Drug Molecule Generation with VAE
Author: Victor Basu
Date created: 2022/03/10
Last modified: 2024/12/17
Description: Implementing a Convolutional Variational AutoEncoder (VAE) for Drug Discovery.
View in Colab •
GitHub source
Introduction
In this example, we use a Variational Autoencoder to generate molecules for drug discovery. We use the research papers Automatic chemical design using a data-driven continuous representation of molecules and MolGAN: An implicit generative model for small molecular graphs as a reference.
The model described in the paper Automatic chemical design using a data-driven continuous representation of molecules generates new molecules via efficient exploration of open-ended spaces of chemical compounds. The model consists of three components: Encoder, Decoder and Predictor. The Encoder converts the discrete representation of a molecule into a real-valued continuous vector, and the Decoder converts these continuous vectors back to discrete molecule representations. The Predictor estimates chemical properties from the latent continuous vector representation of the molecule. Continuous representations allow the use of gradient-based optimization to efficiently guide the search for optimized functional compounds.
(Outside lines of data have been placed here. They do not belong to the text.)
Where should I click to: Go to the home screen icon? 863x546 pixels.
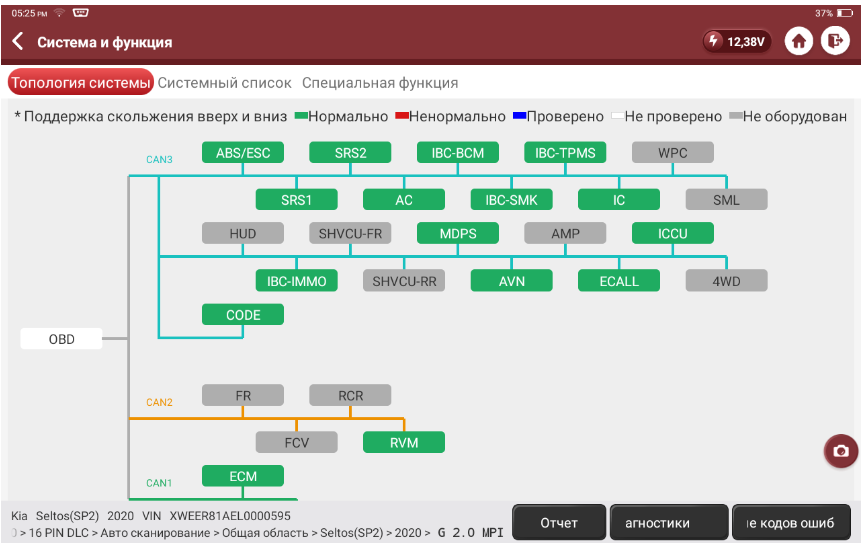[798, 41]
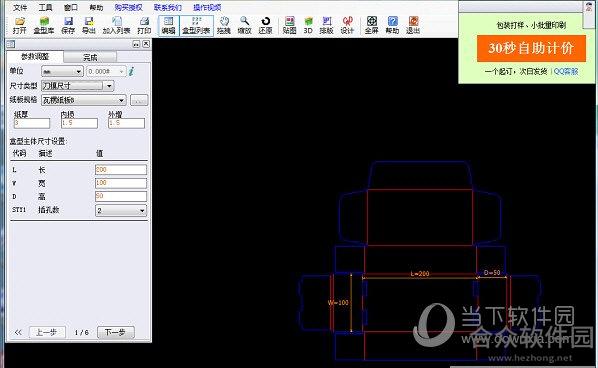Open the 文件 menu
Image resolution: width=598 pixels, height=368 pixels.
[20, 7]
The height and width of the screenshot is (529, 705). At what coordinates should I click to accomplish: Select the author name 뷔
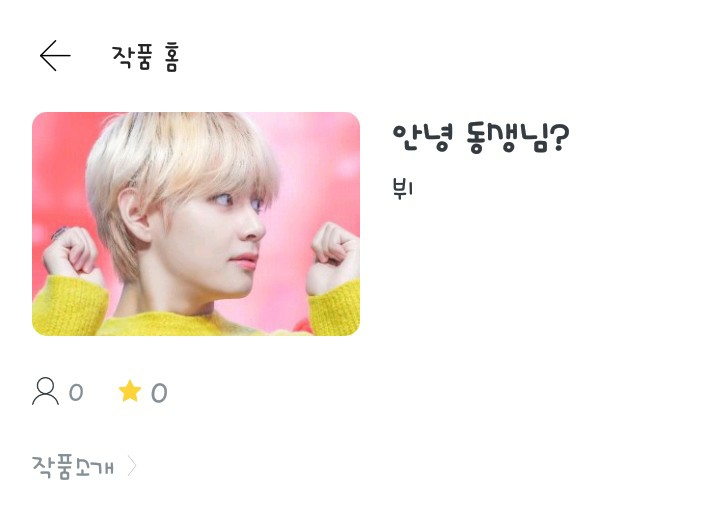tap(403, 188)
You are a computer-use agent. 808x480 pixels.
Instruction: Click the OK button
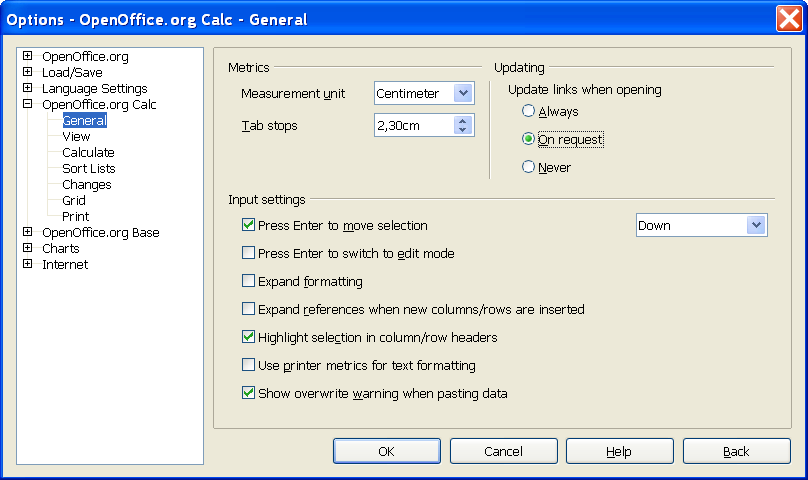click(386, 451)
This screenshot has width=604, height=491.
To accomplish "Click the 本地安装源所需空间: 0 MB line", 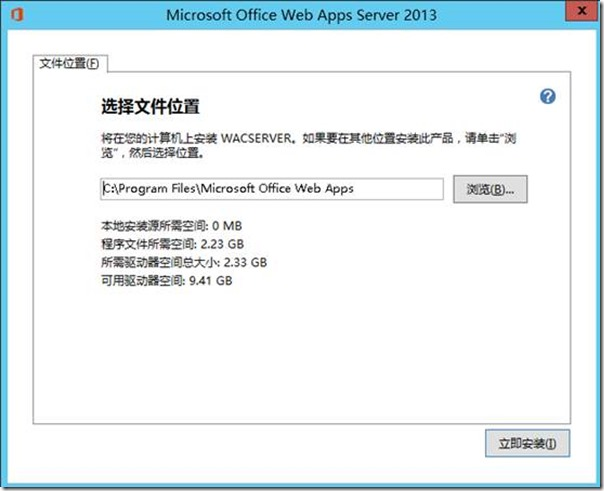I will click(171, 226).

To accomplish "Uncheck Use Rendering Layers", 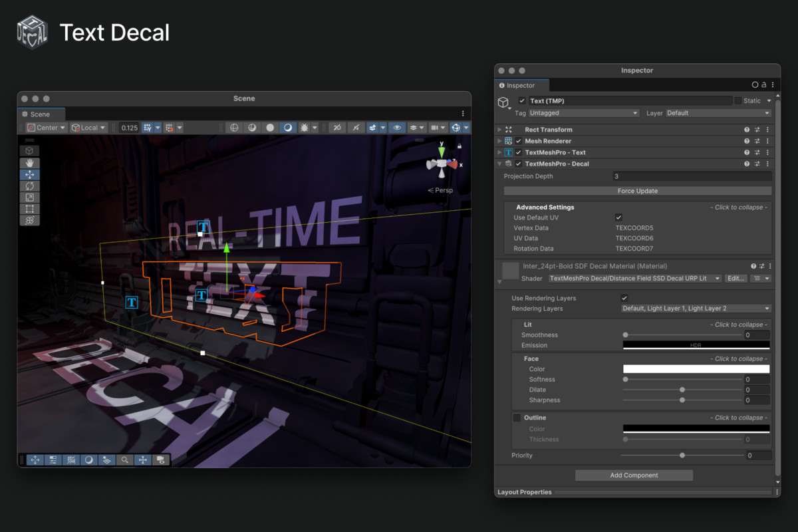I will (x=624, y=298).
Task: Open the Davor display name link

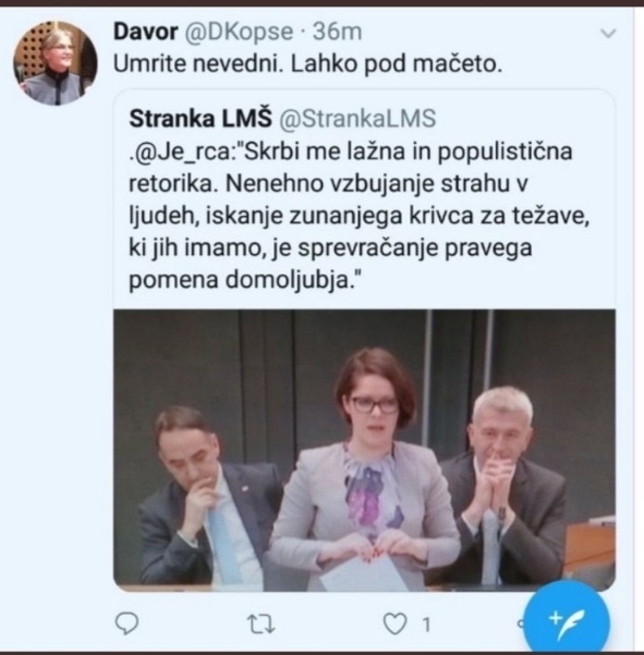Action: (145, 32)
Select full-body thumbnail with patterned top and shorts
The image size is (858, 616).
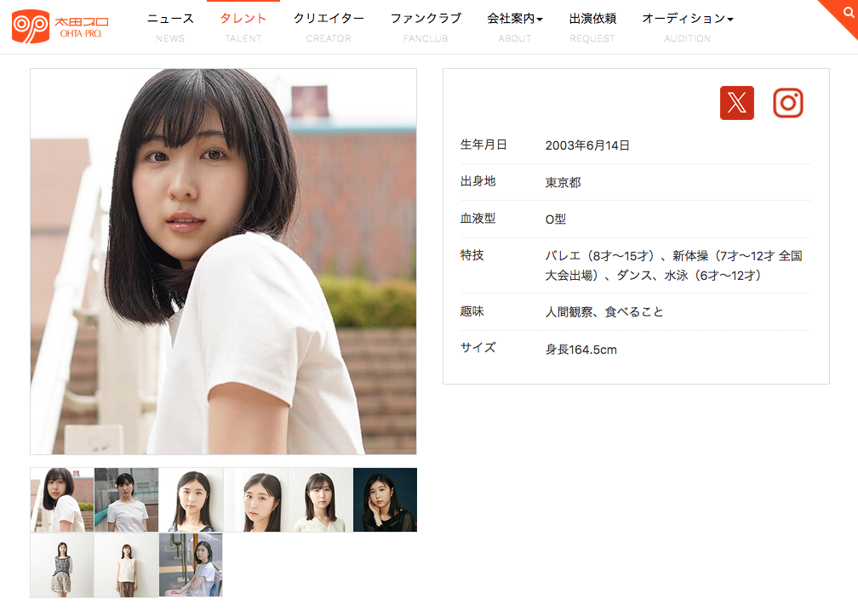click(62, 566)
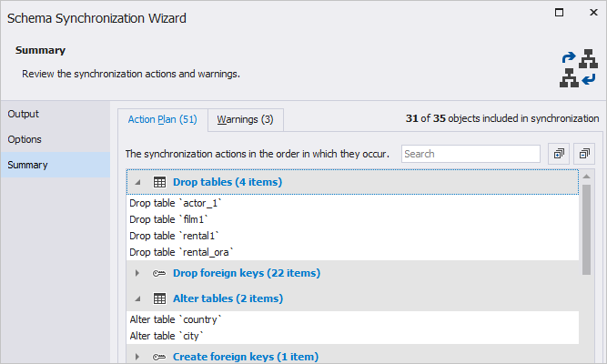Click the schema synchronization icon in header
Viewport: 607px width, 364px height.
(579, 68)
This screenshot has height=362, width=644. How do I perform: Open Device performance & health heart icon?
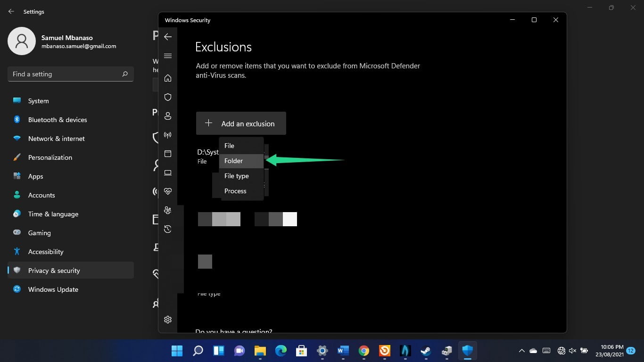pyautogui.click(x=167, y=191)
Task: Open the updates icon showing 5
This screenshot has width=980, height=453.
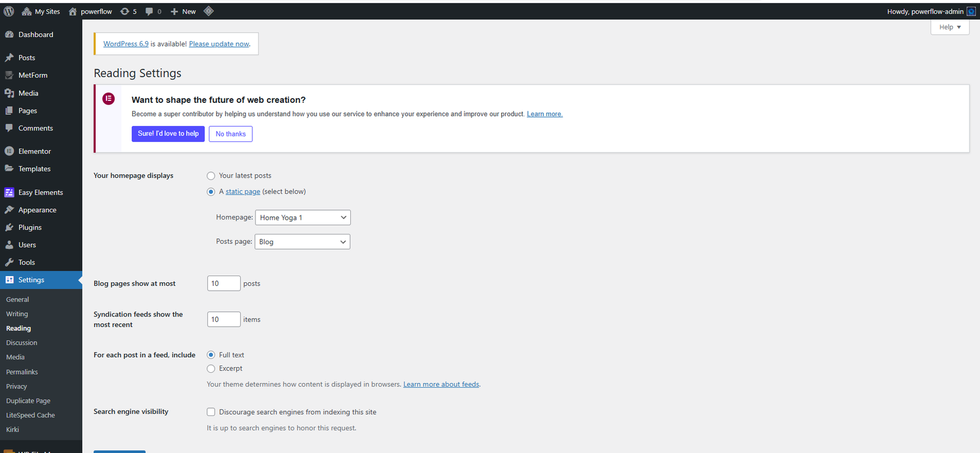Action: pos(125,11)
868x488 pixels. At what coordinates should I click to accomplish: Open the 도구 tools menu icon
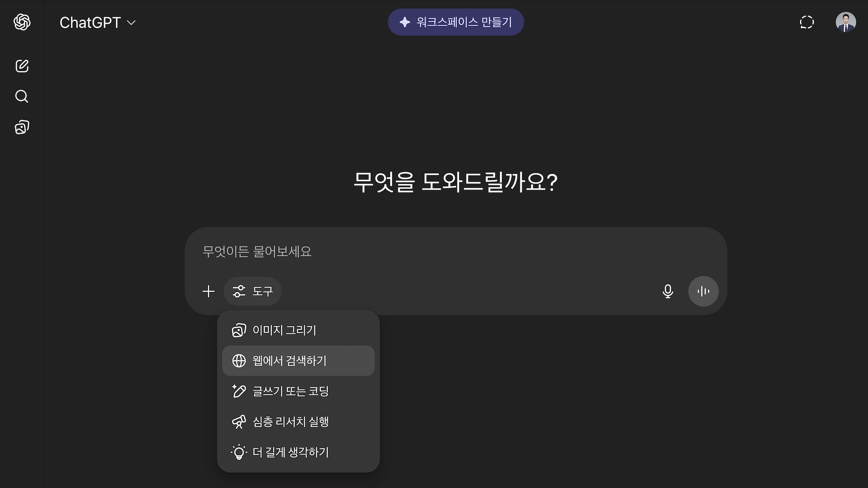(x=239, y=291)
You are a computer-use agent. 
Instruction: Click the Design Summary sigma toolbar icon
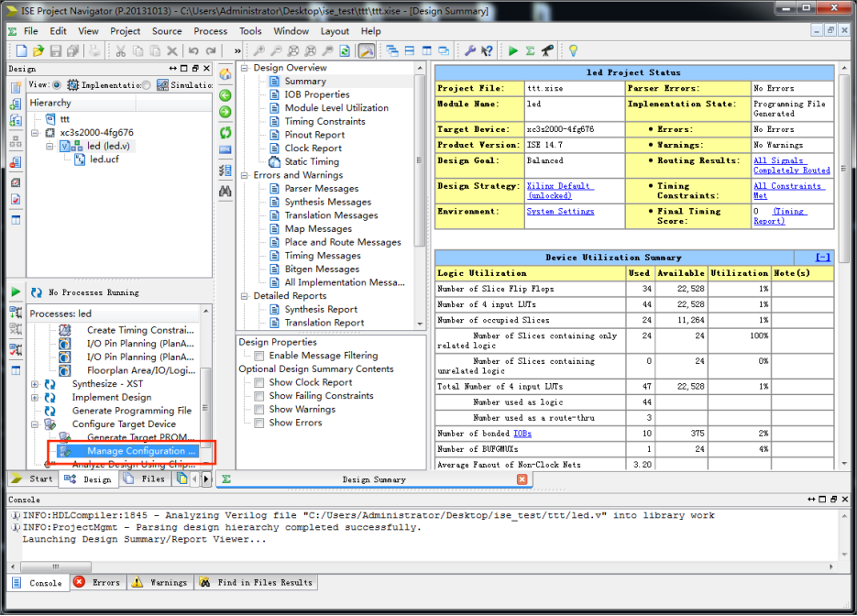point(530,51)
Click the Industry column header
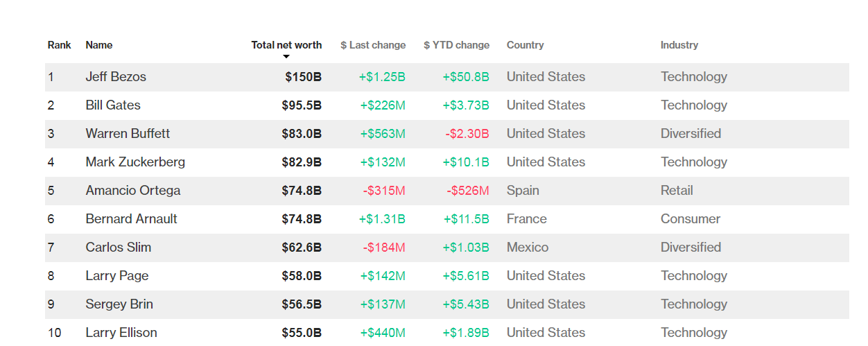The height and width of the screenshot is (346, 868). coord(679,45)
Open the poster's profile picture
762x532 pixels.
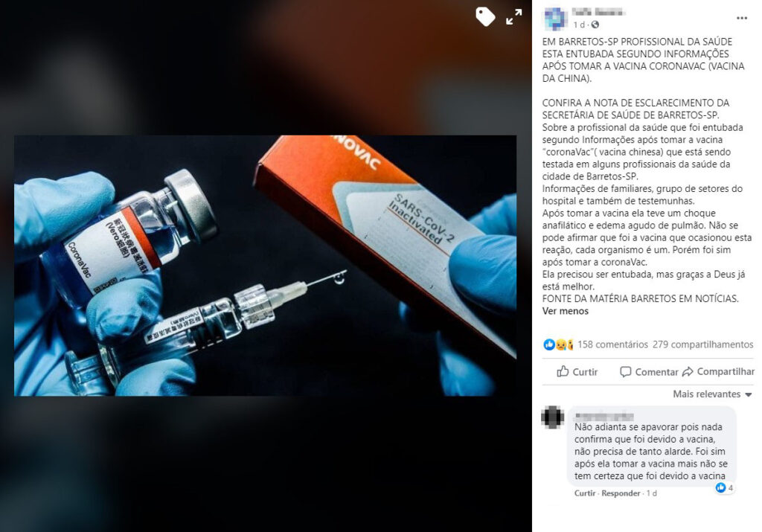click(555, 18)
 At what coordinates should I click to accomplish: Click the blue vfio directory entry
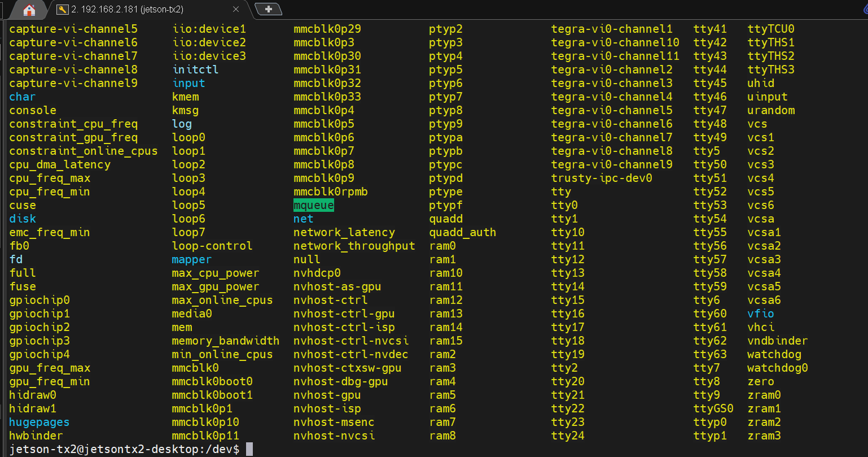760,314
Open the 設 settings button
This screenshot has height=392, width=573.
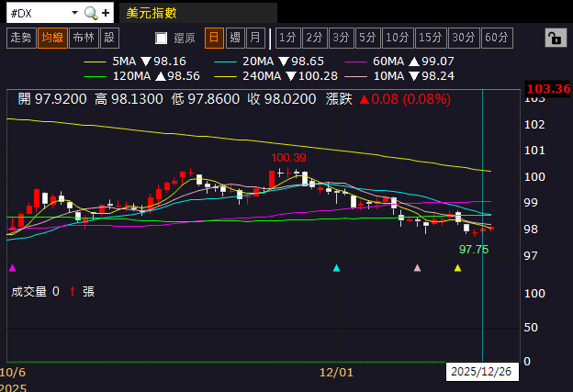(x=109, y=38)
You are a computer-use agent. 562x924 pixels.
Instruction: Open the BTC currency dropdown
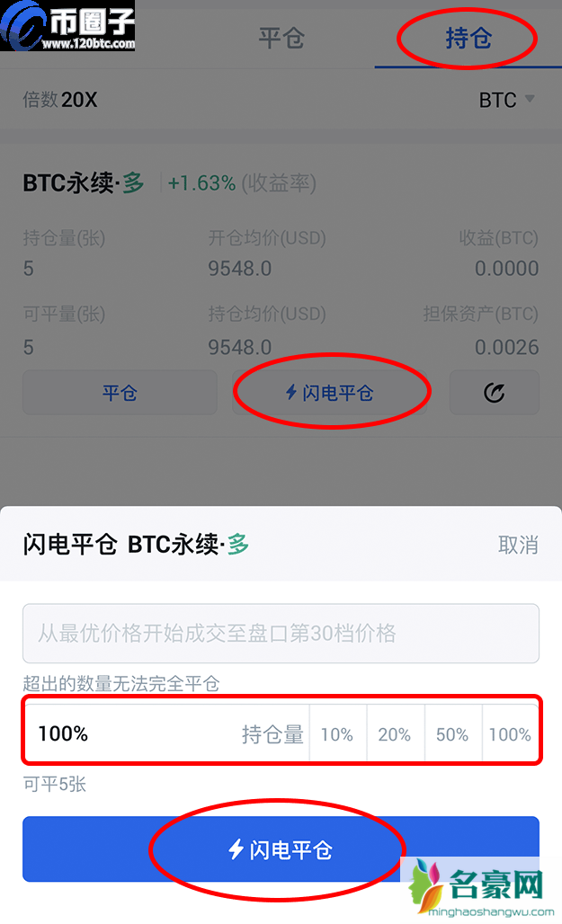506,100
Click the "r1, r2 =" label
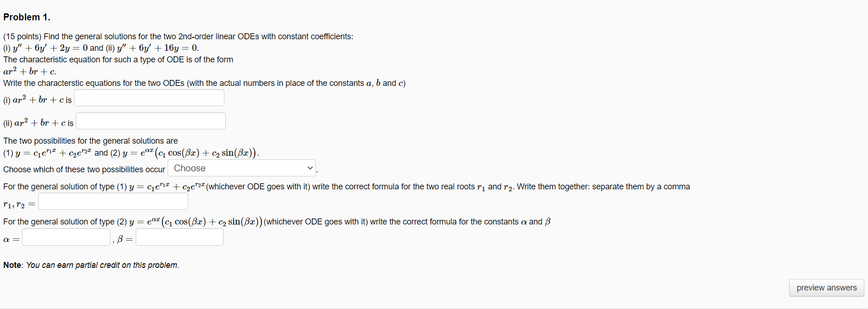The height and width of the screenshot is (309, 868). coord(19,204)
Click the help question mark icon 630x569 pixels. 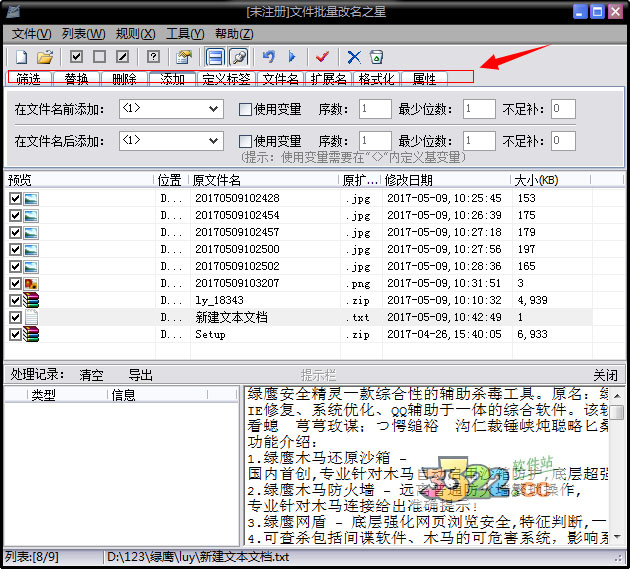pyautogui.click(x=153, y=57)
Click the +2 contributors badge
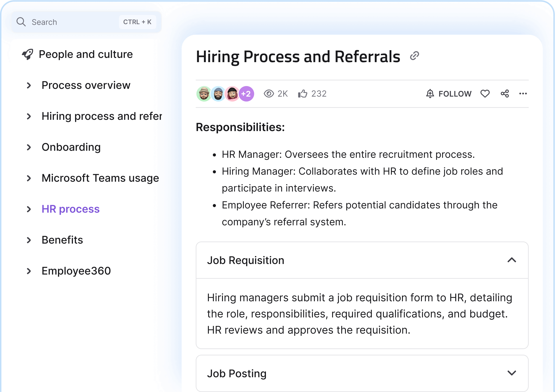This screenshot has height=392, width=555. tap(246, 94)
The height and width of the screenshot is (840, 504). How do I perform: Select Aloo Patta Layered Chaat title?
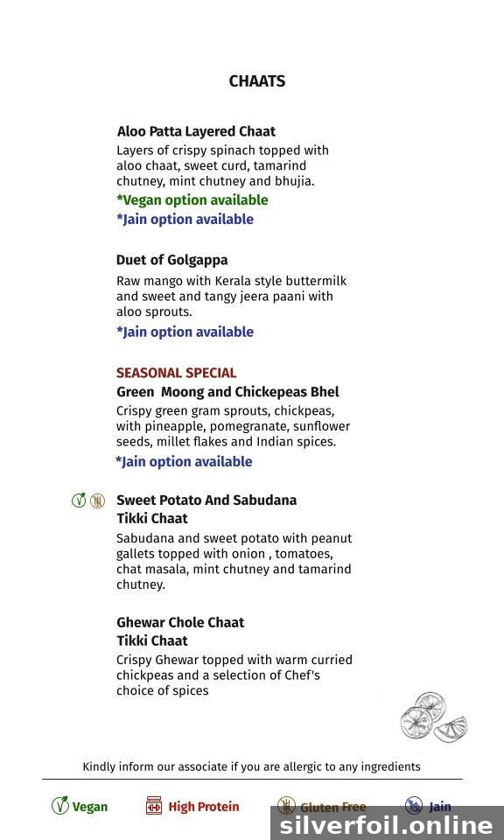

Figure (a) - A diagram of the autoencoder used for molecule design, including the joint property prediction model. Starting from a discrete molecule representation, such as a SMILES string, the encoder network converts each molecule into a vector in the latent space, which is effectively a continuous molecule representation. Given a point in the latent space, the decoder network produces a corresponding SMILES string. A multilayer perceptron network estimates the value of target properties associated with each molecule.
Figure (b) - Gradient-based optimization in continuous latent space. After training a surrogate model f(z)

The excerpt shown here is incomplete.